On Sep 28, 2011, at 6:46 PM, Aaron Ballman wrote:

> On Fri, Sep 23, 2011 at 3:23 PM, Douglas Gregor <dgregor at apple.com> wrote:
>> 
>> On Sep 23, 2011, at 1:22 PM, Aaron Ballman wrote:
>> 
>>> On Fri, Sep 23, 2011 at 1:35 PM, Douglas Gregor <dgregor at apple.com> wrote:
>>>> 
>>>> On Sep 21, 2011, at 8:45 PM, Aaron Ballman wrote:
>>>> 
>>>>> On Wed, Sep 21, 2011 at 8:11 PM, Eli Friedman <eli.friedman at gmail.com> wrote:
>>>>>>> Also, the diagnostic wording was taken from MSVC, but could likely be
>>>>>>> improved.  Suggestions welcome.
>>>>>> 
>>>>>> I would say something more along the lines of "parser recusion limit
>>>>>> reached"; using the term "stack overflow" makes it sound like a bug in
>>>>>> the compiler.
>>>>> 
>>>>> Here is a revised patch with the new diagnostic wording.
>>>> 
>>>> Minor stuff: there's a typo "recusion" in the diagnostic wording, and the new test case hasn't been updated for the new wording.
>>> 
>>> Good catches!
>>> 
>>>> I like this general direction, but I do wonder about adding another RAII object for this. You've added the RAII object in two places, but aren't there many other similar places? Can we be more methodical, so we can be sure that we don't lose the benefits of this checking with later maintenance?
>>> 
>>> The intention was to see if folks liked the direction, and then add it
>>> to more places.  Why add it everywhere under the sun if people think
>>> it is the wrong way to solve the problem?
>>> 
>>>> I have one idea: what if we expanded the mandate of this RAII object a bit, so that it was responsible for both balancing the delimiters (parentheses, square brackets, braces, etc.)?
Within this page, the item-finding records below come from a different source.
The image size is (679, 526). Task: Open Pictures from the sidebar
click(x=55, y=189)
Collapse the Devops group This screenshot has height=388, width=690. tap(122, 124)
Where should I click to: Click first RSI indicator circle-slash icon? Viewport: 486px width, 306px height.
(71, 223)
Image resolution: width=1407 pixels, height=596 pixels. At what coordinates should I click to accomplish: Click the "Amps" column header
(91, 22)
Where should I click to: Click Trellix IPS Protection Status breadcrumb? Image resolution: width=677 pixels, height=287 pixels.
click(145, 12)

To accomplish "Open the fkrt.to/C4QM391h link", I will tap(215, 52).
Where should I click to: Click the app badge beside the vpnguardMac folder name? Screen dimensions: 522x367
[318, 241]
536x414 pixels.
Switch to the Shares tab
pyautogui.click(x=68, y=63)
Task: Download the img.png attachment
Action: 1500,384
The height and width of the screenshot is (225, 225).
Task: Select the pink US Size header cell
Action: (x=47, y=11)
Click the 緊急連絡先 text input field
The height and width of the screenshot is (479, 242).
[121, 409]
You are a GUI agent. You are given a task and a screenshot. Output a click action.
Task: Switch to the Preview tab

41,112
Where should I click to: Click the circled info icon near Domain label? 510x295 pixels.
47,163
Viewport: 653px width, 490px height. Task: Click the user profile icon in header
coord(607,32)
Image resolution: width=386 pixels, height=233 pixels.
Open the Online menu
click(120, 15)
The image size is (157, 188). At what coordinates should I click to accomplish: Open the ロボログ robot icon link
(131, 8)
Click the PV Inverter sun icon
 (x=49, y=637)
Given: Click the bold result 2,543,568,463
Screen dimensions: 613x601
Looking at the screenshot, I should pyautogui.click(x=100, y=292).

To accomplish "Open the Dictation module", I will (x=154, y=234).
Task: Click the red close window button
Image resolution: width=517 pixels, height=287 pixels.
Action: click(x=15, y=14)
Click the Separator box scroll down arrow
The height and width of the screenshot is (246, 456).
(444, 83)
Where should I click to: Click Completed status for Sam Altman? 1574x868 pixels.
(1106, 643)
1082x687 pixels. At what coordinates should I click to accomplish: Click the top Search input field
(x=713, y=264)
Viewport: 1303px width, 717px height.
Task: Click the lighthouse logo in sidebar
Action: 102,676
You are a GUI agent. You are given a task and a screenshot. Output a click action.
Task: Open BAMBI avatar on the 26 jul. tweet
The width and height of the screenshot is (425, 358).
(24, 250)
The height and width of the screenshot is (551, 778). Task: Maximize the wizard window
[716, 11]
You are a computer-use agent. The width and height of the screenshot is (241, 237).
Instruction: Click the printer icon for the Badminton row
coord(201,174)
In other words, we introduce the RAII object to consume the opening paren/bracket/brace and also to find the matching ')':
>>> 
>>> When I started out, I had intended this to have a bit more to do with
>>> [implimits].  But what I ended up with is really is about depth of
>>> recursion in the parser.  Without further accessors, it's not useful
>>> for iterative limit checking (such as the number of constants in an
>>> enumeration).  But do we care?
>> 
>> Probably not. We should be able to handle 'lots' of enumerators. Recursion is really the killer for us, since we have limited stack space (and Clang uses a lot of it).
>> 
>>>>  BalancedDelimiterTracket Parens(*this, tok::l_paren); // tries to consume the opening '('
>>>>  if (!Parens) // checks whether an error occurred in consuming the opening ')'
>>>>    return error;
>>>> 
>>>>  // parse whatever is in the parens
>>>> 
>>>>  if (Parens.close()) { // tries to consume the closing ')'
>>>>    // couldn't find closing ')'
>>>>  }
>>>> 
>>>> The idea here would be to encapsulate all of the behavior that now uses MatchRHSPunctuation into an RAII object, and have that also check for implementation limits. There are three benefits here:
>>>> 
>>>>  (1) It becomes clearer where we're matching delimited sets, so the structure of the parser improves in general.
>>>>  (2) Implementation limits checking comes "free" when we use the right abstraction, so it won't be forgotten or lost.
>>>>  (3) These RAII objects, in aggregate, outline the source as we're parsing it. We should be able to use that information to improve parser recovery.
>>>> 
>>>> What do you think?
>>> 
>>> I think I'll play around with the idea and get back to you.  :-)  On
>>> its face, it sounds like a clean way to go about it, so I'll see if it
>>> works in practice as well.  Thank you for the idea!
>> 
>> Great! I'm looking forward to your next patch.
> 
> Going off Douglas' suggestions, I've created a new patch for parsing
> balanced delimiters.
> 
> There is a Parser::DelimiterTracker class which is responsible for
> tracking the "depth" any individual delimiter is at.  The parser owns
> an instance of this class.  There is a
> Parser::BalancedDelimiterTracker class which is used by the parsing
> methods to navigate the balanced delimiters.  It works in conjunction
> with the Parser::DelimiterTracker so that we can track recursion
> limits.  The class comes with three methods: consumeOpen,
> expectAndConsume and consumeClose.
> 
> I've refactored all occurrences of MatchRHSPunctuation to now use a
> BalancedDelimiterTracker object instead.  Due to this, I've removed
> the MatchRHSPunctuation function entirely.

Excellent.

> I've tested this patch against the test suite and all tests continue
> to behave as expected.  I've also checked to make sure this doesn't
> regress performance, and it hasn't.
> 
> This patch does still address bug 10332, and contains a test case for
> it as well.

A few comments below.

+  class DelimiterTracker {
+  private:
+    friend class Parser;
+
+    unsigned P, B, S, L, LLL, T;

Some more-descriptive variable names would be useful here :)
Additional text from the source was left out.